The qualitative trend of these curves can be first analyzed by extension of the standard single-component Drude model (Eqs. 1 and 2) to the non-equilibrium case. The perturbation of the conductivity following photoexcitation is \(\Delta \sigma (\omega ) = \sigma _{\textrm{exc}}(\omega ) - \sigma _{\textrm{eq}}(\omega )\), and we vary the free parameters starting from the equilibrium model to attempt a best fit of the transient data. In the CNP case, the transient conductivity is indeed well reproduced by the appearance of a new \(\approx\)8 THz-wide Drude peak.

In the high-doping case, we first consider a single-Drude analysis, with a change of scattering rate (\(1 / \tau\)) and of \(E_{F}\) from their equilibrium values. The best fits in this case are shown as red lines in Fig. 3d and e. From the fit we obtain \(1/\tau _{\textrm{exc}} \approx ~3.5\) THz and \({E_{F}^{e}}_{\textrm{exc}}\approx ~280\) meV with an effective electronic temperature around 700 K. However, as evident in Fig. 3d and e this single-component Drude fit falls significantly short of reproducing the photo-induced THz conductivity over the extended frequency range.

Discussion

Considering the failure of the single-Drude model to accurately match our transient conductivity measurements, we are in need of a different model that will faithfully reproduce the data.
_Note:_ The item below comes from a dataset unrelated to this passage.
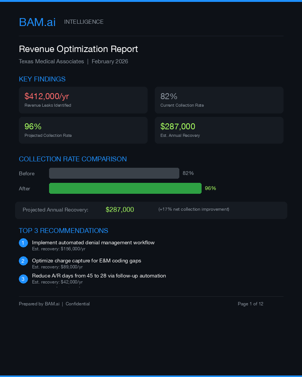Open the Est. Annual Recovery metric card
This screenshot has height=377, width=302.
click(219, 130)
In particular, the experimental spectra evidence the appearance of a higher-frequency spectral weight which can be attributed to an additional broader conductivity component contributing to the photo-excited spectrum. To gain further insight into the physics underlying the broadband transient conductivity response we thus explore the application of a multi-component response. Previous studies have highlighted instances where a conventional, single-component Drude model falls short in describing the transport properties of quantum materials22,35,36.
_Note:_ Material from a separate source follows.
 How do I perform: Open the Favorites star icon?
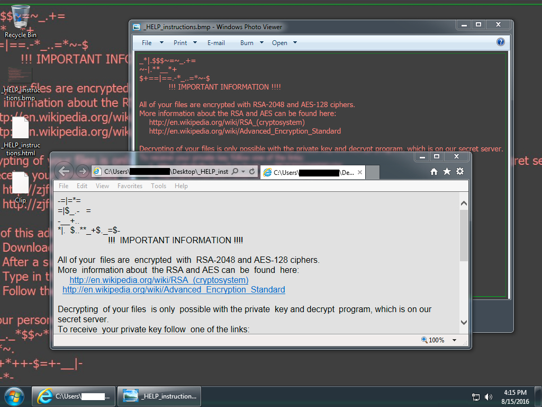pos(447,171)
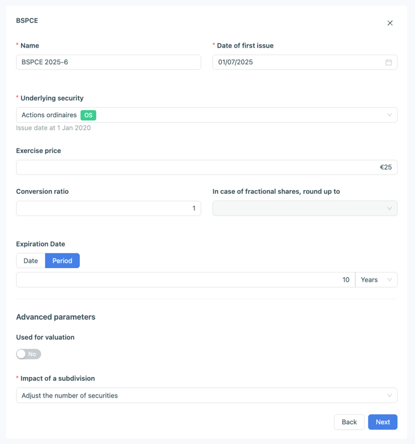Toggle the Used for valuation switch
The image size is (415, 444).
pyautogui.click(x=28, y=354)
In particular, recent experiments using narrowband, on-chip THz spectroscopy of high quality, hBN-encapsulated monolayer graphene flakes have evidenced the existence of two distinct transport modes of its Dirac carriers24. In this picture, the transport near the CNP corresponds to a ’zero-momentum mode’ of a Dirac fluid, where the counterpropagating motion of the balanced electron and hole populations results in mutual charge carrier collisions at a quantum critical rate of \(\approx k_B T/\hslash\).37 With increased doping, a ’finite-momentum mode’ appears that corresponds to the transport of a co-propagating, charge-imbalanced carrier fluid, with a completely different rate dominated by impurity and phonon scattering. The relative spectral weight of the two components depends on the level of gate-controlled electrostatic charge doping24.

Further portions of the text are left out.